PRACTICAL EXAM


  • The deadline for submission is 13 March, 2016.
  • Give comprehensive and convincing but at the same time brief and clearly written answers (it is not necessarily a contradiction!).

Question 1.

The data in the file Books.dat is compiled from the catalogue of American Goverment books at Spring, 1988. It lists prices Price, number of pages P and the binding B (p - paperback, c - cloth) of books published by a certain publisher.
  1. Find a reasonable linear model to this data using a price as the dependent variable and performing appropriate transformations of variables if necessary. Examine the goodness-of-fit of your final model and comment the results.
  2. Although most of the data are for books published in 1988, in fact, two of the cloth-bound books were published in 1970's, one of the paperbacks in 1989 and another in 1984. Can you identify them? Delete them from the data and find an adequate linear model for the reduced data set. Did the omitted observations strongly affect the model?
  3. What model(s) would you introduce to a client? How would you interpretate your results to him/her? (he is a complete "amateur" in statistics)
  4. Estimate the price of a 200-page book for the two types of binding and give the corresponding 95% prediction intervals.

Question 2.

The file Girls.dat contains the data on the exercise histories of 138 teenaged girls hospitalized for eating disorders, and a group of 93 "control" subjects. The variables are
subject - an identification code; there are several observations for each subject, but because the girls were hospitalized at different ages, the number of observations, and the age at the last observation, vary
age - the subject's age in years at the time of observation; all but the last observation for each subject were collected retrospectively at intervals of two years, starting at 8.
exercise - the amount of exercise in which the subject engaged, expessed as estimated hours per week
group - a factor indicating whether the subject is "patient" or "control"
  1. Perform initial examination of the data and make preliminary conclusions about the relationship of exercise to age for the two groups.
  2. Fit an appropriate model performing transformations of original variables if necessary.

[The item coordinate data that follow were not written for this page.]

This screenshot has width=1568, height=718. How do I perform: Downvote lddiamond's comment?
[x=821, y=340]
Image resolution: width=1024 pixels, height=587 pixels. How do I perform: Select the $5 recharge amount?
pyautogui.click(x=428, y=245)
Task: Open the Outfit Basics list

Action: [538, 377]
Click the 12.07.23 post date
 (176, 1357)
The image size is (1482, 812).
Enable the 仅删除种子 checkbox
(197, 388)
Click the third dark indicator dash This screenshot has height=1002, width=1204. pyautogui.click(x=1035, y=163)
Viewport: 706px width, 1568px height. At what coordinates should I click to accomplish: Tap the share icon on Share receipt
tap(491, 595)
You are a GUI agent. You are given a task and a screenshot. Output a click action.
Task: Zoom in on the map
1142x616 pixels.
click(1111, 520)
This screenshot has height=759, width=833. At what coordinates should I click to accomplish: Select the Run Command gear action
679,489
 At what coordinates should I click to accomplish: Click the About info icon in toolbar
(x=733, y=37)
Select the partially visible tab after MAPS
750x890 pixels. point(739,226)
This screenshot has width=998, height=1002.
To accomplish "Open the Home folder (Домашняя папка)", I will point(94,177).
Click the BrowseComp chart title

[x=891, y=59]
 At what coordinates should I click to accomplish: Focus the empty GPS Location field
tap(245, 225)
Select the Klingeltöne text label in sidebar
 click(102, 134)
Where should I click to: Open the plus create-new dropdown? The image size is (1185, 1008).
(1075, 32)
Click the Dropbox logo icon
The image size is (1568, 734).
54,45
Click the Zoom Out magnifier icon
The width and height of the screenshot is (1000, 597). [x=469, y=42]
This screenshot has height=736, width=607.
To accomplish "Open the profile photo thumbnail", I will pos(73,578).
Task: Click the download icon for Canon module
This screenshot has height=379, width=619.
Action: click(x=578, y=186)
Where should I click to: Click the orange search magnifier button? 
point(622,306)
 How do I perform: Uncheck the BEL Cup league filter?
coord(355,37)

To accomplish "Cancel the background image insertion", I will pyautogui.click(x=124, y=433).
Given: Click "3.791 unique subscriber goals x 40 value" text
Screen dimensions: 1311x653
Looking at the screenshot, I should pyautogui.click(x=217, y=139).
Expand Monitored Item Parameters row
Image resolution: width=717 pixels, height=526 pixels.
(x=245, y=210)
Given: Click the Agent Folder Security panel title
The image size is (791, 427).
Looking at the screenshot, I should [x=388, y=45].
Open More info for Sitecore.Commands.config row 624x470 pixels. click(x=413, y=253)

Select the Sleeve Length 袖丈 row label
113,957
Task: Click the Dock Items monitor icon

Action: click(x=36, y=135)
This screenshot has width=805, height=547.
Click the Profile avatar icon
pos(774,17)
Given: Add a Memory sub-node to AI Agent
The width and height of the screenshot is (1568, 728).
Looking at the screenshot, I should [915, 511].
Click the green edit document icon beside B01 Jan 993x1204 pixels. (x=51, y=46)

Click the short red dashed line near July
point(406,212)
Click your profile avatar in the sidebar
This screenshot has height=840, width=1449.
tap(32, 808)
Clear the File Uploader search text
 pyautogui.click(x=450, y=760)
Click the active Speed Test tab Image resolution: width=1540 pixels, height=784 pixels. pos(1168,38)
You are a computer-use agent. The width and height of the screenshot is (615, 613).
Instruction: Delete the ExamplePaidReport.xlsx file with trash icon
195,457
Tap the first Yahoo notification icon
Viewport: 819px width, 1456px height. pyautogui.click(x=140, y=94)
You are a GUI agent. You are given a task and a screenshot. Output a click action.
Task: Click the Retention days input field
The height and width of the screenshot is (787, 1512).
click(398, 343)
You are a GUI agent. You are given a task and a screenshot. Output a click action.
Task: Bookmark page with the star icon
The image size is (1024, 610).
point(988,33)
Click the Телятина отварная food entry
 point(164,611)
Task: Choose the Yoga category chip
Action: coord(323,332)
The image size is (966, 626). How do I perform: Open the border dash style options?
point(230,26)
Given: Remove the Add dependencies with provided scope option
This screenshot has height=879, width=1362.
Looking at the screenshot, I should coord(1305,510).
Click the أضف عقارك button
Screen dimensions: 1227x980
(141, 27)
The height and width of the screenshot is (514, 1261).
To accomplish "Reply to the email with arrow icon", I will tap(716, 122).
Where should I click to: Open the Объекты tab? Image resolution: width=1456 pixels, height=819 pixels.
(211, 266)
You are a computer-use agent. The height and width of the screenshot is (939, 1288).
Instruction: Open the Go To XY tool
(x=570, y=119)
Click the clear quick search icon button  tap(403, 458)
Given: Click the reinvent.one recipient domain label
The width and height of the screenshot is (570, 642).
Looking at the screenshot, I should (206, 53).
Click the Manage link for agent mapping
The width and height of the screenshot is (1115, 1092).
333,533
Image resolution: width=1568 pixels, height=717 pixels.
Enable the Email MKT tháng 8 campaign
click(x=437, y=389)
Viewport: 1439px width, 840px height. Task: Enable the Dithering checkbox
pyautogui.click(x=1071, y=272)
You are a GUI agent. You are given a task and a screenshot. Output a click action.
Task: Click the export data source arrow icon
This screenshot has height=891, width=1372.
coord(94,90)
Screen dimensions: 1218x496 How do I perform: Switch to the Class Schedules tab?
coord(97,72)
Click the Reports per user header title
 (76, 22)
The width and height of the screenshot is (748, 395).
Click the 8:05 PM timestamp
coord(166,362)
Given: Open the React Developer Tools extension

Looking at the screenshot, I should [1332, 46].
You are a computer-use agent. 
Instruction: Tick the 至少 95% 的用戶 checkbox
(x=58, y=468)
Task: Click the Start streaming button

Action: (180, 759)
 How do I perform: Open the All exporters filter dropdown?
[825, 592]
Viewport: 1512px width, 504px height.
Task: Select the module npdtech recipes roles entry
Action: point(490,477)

Comment the results.
  3. Is the relationship of exercise to age different in both groups?
  4. Whether the amount of weekly hours of exercises does not change with the age for the control group?
  5. Estimate the expected difference in the amount of weekly hours of exercises between the two groups of girls at age 15.

Question 3.

The prostate cancer data in the file Prostate.dat come from a study that examined the correlation between the level of prostate specific antigen (PSA) and the following clinical measurements in 97 men who were about to receive a radical prostatectomy:
lcavol - log(cancer volume)
lweight - log(prostate weight)
age - age
lbph - log(benign prostatic hyperplasia amount)
svi - seminal vesicle invasion
lcp - log(capsular penetration)
gleason - Gleason score
pgg45 - percentage Gleason scores 4 or 5

The goal is to predict the log of PCA (lpsa) from these measurements.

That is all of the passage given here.